While she grapples with that, the inner turmoil threatening to throw all her wires out of loop, JJ shucks John B's shoes off, lips pursed and jaw tight, and Briar tucks the pillow under John B's head. Jostled by the action, John B stirs, his eyes blinking open, confusion muddling his expression. Briar smoothes his damp hair back, the motion leaden with a tenderness so foreign she withdrew her fingers instantly, recoiling as though she'd been burnt.
Kiara enters, a cup of water, a bottle of Tylenol, and an ice pack she'd dug up from somewhere inside the kitchen in her hands. She sets them down on the nightstand, casts one look at John B's prone form, a pained look crossing her expression, and exits without a single word, her footsteps thudding down the corridor, understandably upset. The front door smacks shut. Pope watches her go, then after a beat or two, he follows after her, shaking his head.
"It looks bad," JJ murmurs, standing over him. "I should've pulled the trigger. I should've shot Topper right there and then. Now we're just sitting ducks, waiting for him to rain hellfire back on us."
Thing is, Briar understands JJ. He is a body of impulses, the same as her, and in the moment, all he could think about was saving his best friend, so much so he could've killed someone for it. While the others gave him shit for it the entire drive to the chateau, Briar said nothing. If it'd been her, she might've done something much worse. And she understands JJ's fascination with the gun, wielding it without a care in the world. Anything can happen in the moment. Something interesting can finally begin.
"Knowing Topper," Briar muses, "he's not going to stop until he gets his turn. We could put him down for good, JJ. I've got a way."

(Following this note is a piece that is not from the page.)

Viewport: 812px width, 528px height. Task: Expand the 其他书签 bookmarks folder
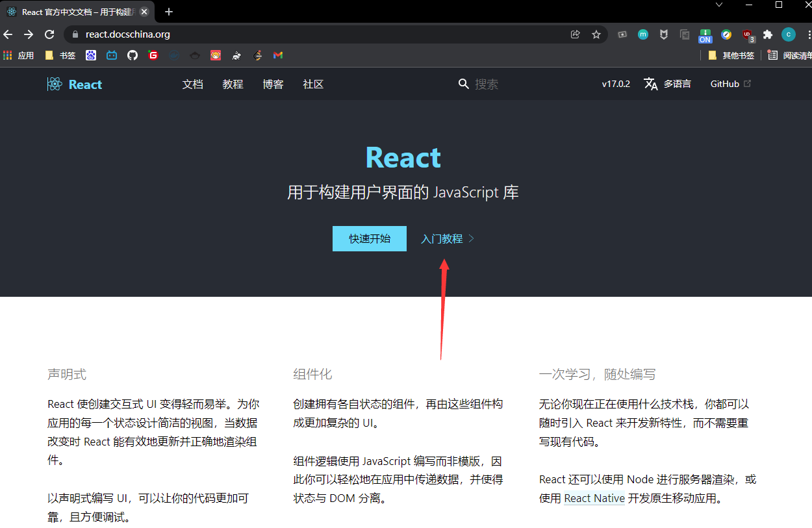pos(731,55)
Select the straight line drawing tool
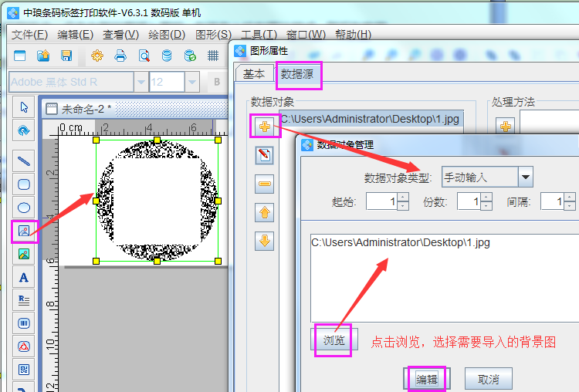Screen dimensions: 579x392 point(24,161)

JJ frowns, opening his mouth to question her, but Briar only slants him a vicious smile, not saying anything more than that, her mind reeling to the video of Topper whaling on a defenceless John B drowning in the water locked tight in her phone. The digital smoking gun. The video's only five seconds long, and the camera work is shaky—she'd watched it back in the Twinkie, on the way here—but it's enough to decipher the aggressor. Topper Thornton's sadistic rage caught in 4K, his face lit by moonlight, John B's head struggling to lift out of the shallows under Topper's forcing grip. She's got him. But this is her secret to exploit, the last trick up her sleeve. JJ shuts his mouth with an audible click, then, shaking his head, he touches a hand to John B's shoulder, and strides out the door, hands raking frustratedly through his mussed blond hair.
Now, left alone with John B in the silence, Briar glances down at him, wondering why she can't seem to leave.
"Guys?" John B groans, his voice raspy as he struggles to sit up, clawing ineffectually at the sheets. "Where—"
He slumps back down with a quiet oof, and Briar slaps the ice pack into John B's dangling hand.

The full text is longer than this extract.